Items from a data source:
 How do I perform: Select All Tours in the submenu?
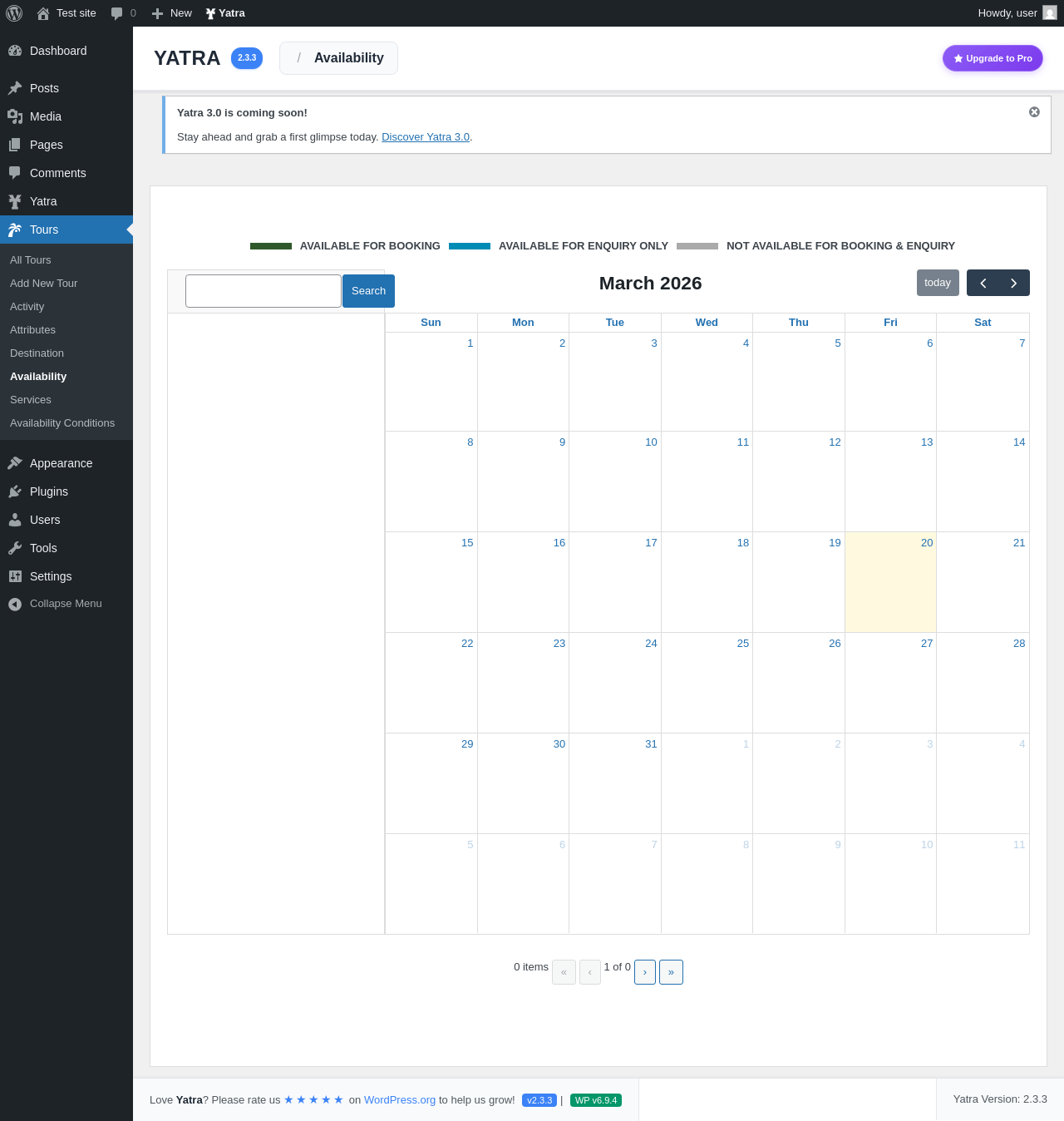(31, 260)
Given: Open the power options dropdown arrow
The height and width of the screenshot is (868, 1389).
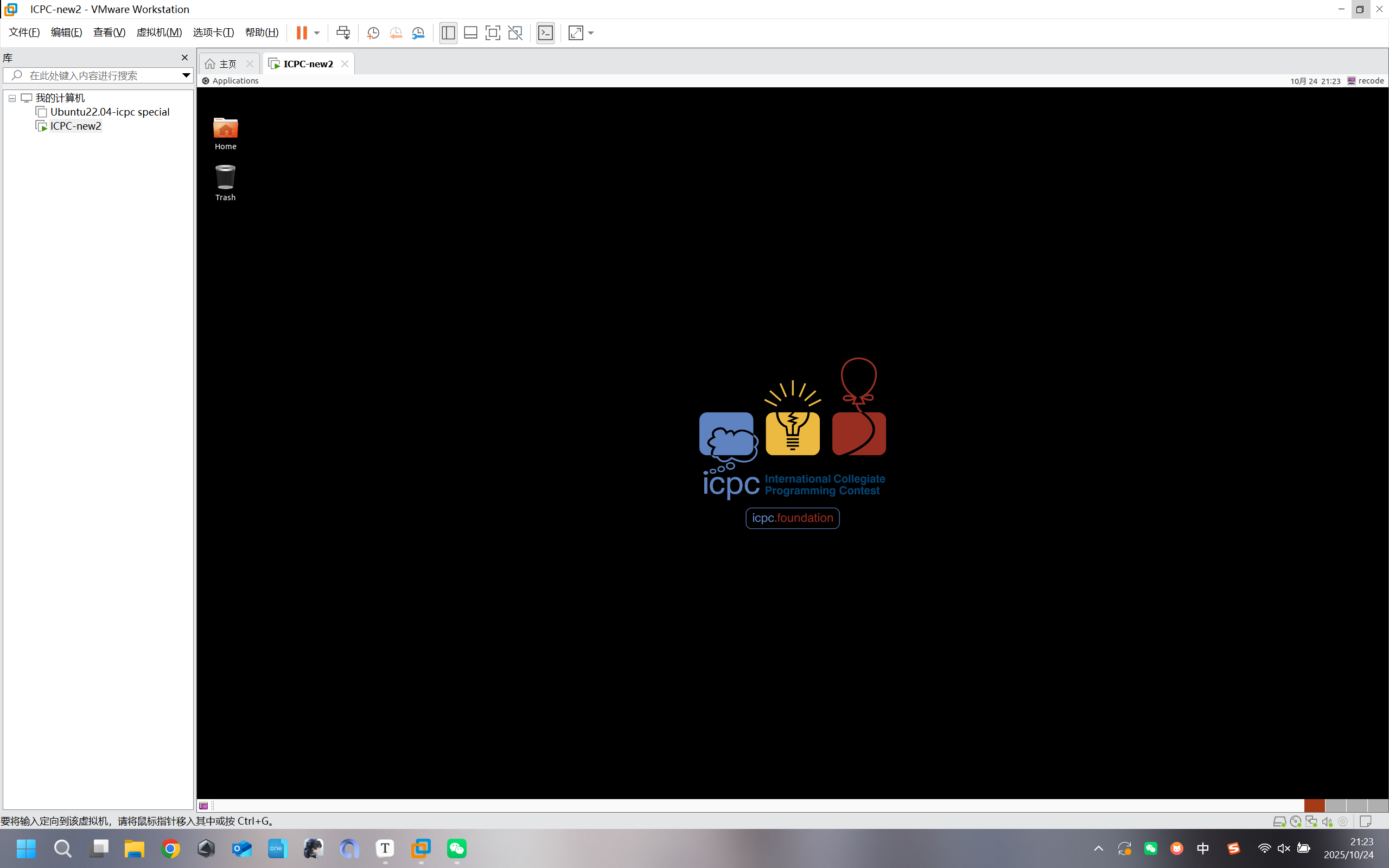Looking at the screenshot, I should coord(317,33).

STATED PROBLEM →
Update the data above so that every occurrence of "dropdown" reads "drop-down" and everything else stays unchanged. Leave the pictures out of your answer.

EXERCISE RESULT →
 How do I perform: Select All Tours in the submenu?
(31, 260)
Given: Open the power options drop-down arrow
The height and width of the screenshot is (868, 1389).
Looking at the screenshot, I should coord(317,33).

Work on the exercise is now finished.